Infinite dilution activity coefficients of 35 molecular compounds in novel ionic liquid (IL) 1-(2-hydroxyethyl)-1-methylpyrrolidinium dimethylphosphate are presented in a wide range of temperature. Basic thermal characteristics and liquid density of the IL at ambient pressure are also reported. The measured activity coefficients are discussed in terms of molecular interactions between the solutes and the IL's cation and anion. An impact of strongly basic anion and the cation functionalization is elucidated. Application of the studied IL in aromatic-aliphatic separations and extractive desulfurization is evaluated on the basis infinite dilution selectivity and capacity. The experimental data are treated in terms of three distinct approaches: linear solvation-energy relationship (LSER), regular solution theory and conductor-like screening model for real solvents (COSMO-RS).
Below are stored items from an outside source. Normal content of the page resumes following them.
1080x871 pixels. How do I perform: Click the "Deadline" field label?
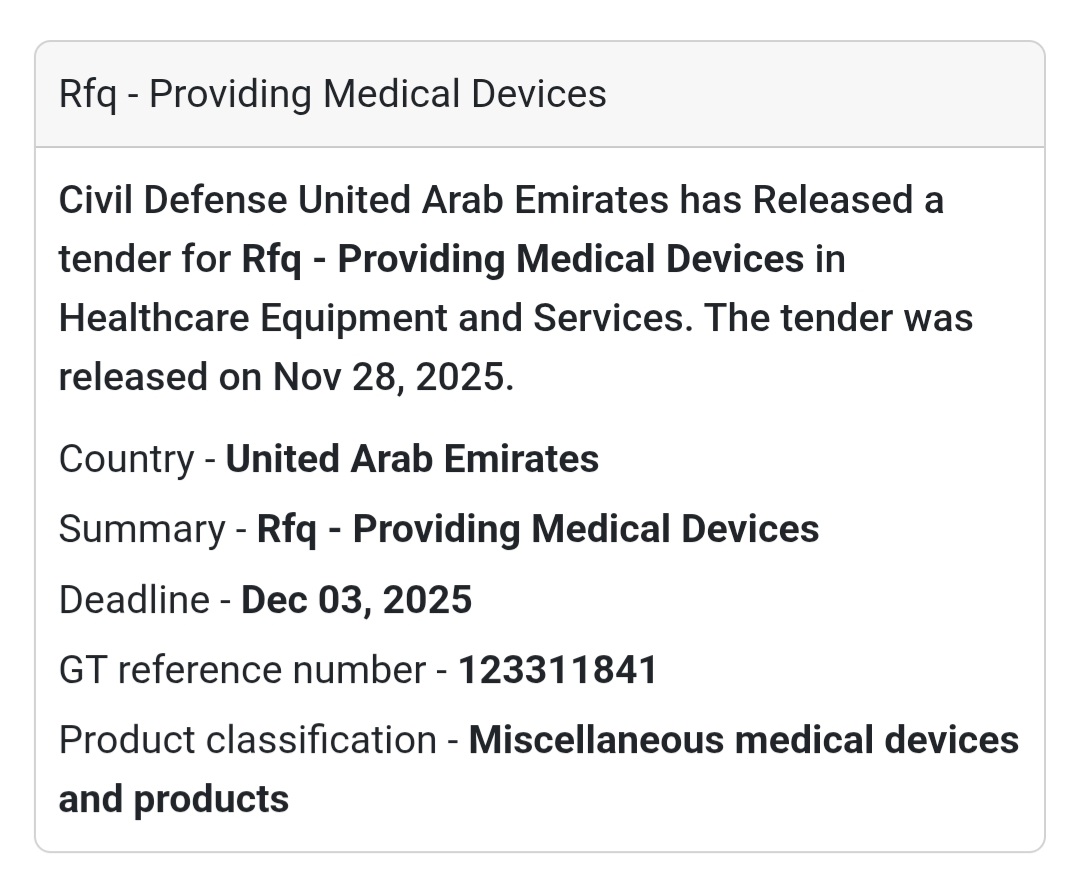pos(134,600)
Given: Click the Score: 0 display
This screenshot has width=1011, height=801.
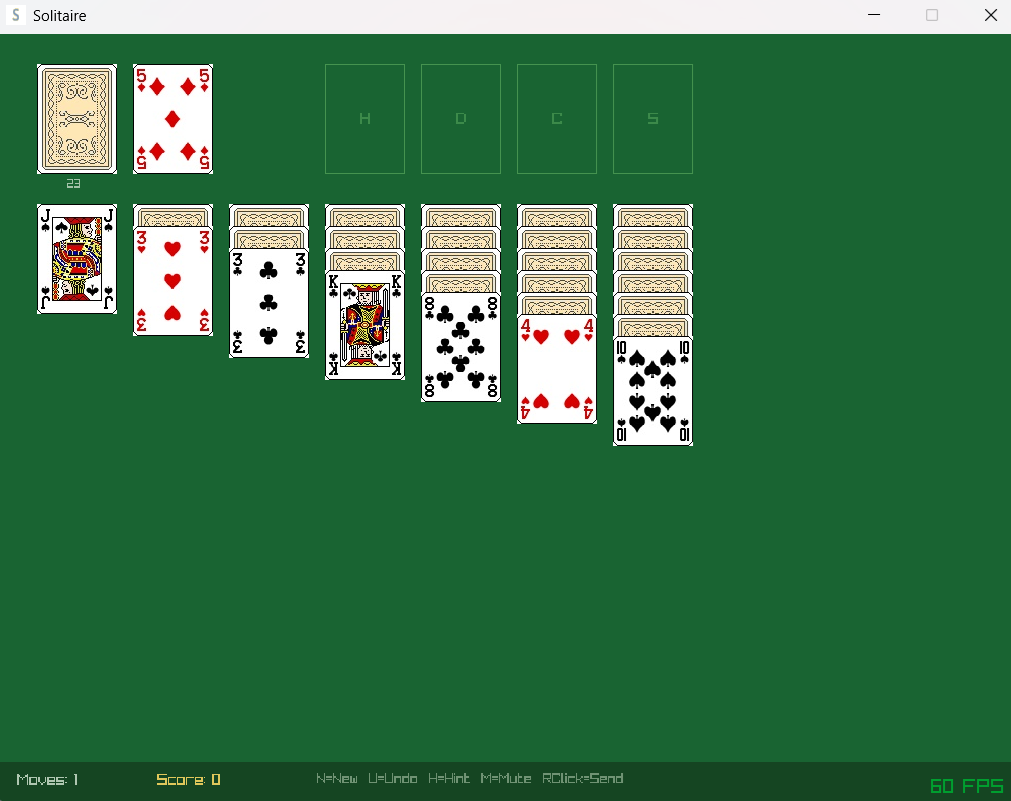Looking at the screenshot, I should click(188, 778).
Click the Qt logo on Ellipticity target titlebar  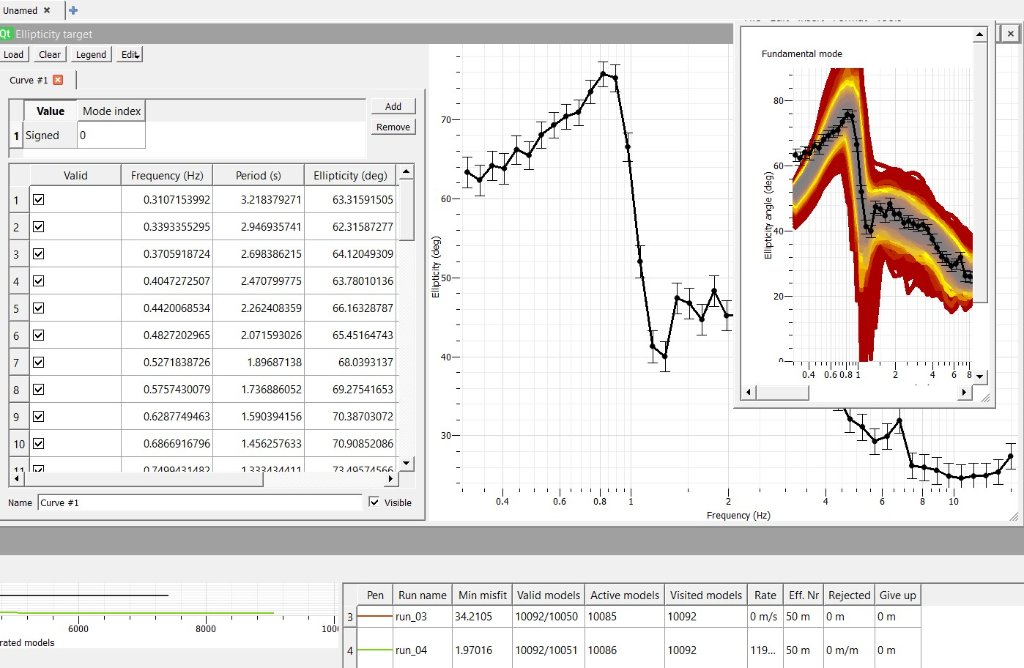point(6,34)
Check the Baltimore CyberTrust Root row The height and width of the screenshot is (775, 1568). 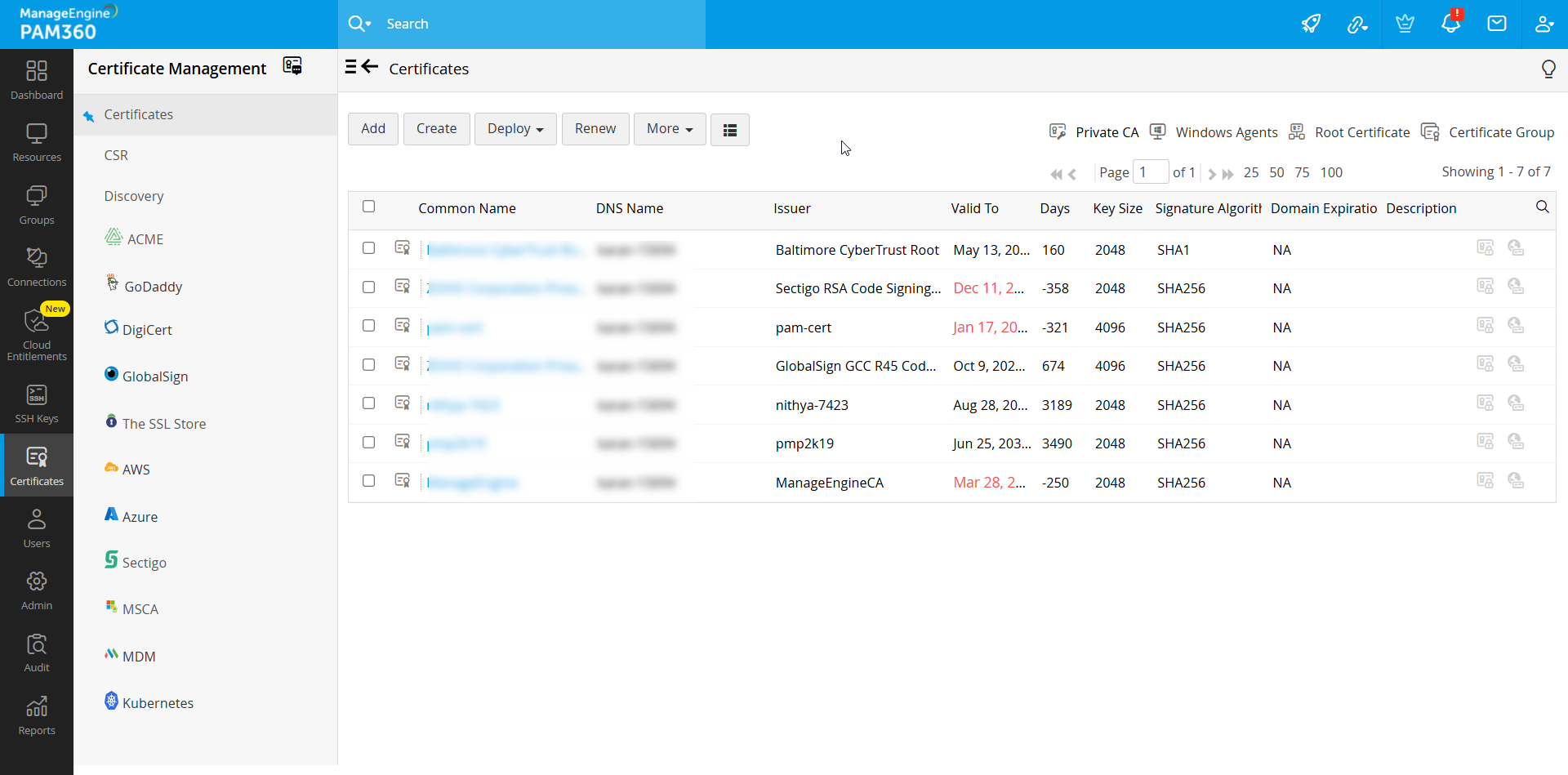369,248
In particular: temperature-dependent LSER correlation able to accurately reproduce gas-liquid partition coefficients derived from activity coefficients is presented, the solubility parameters of pure IL are derived on the basis of treatment of measured data with the Scatchard-Hildebrand equation and the predictive capacity of the COSMO-RS approach in calculating limiting activity coefficients for the considered systems is tested.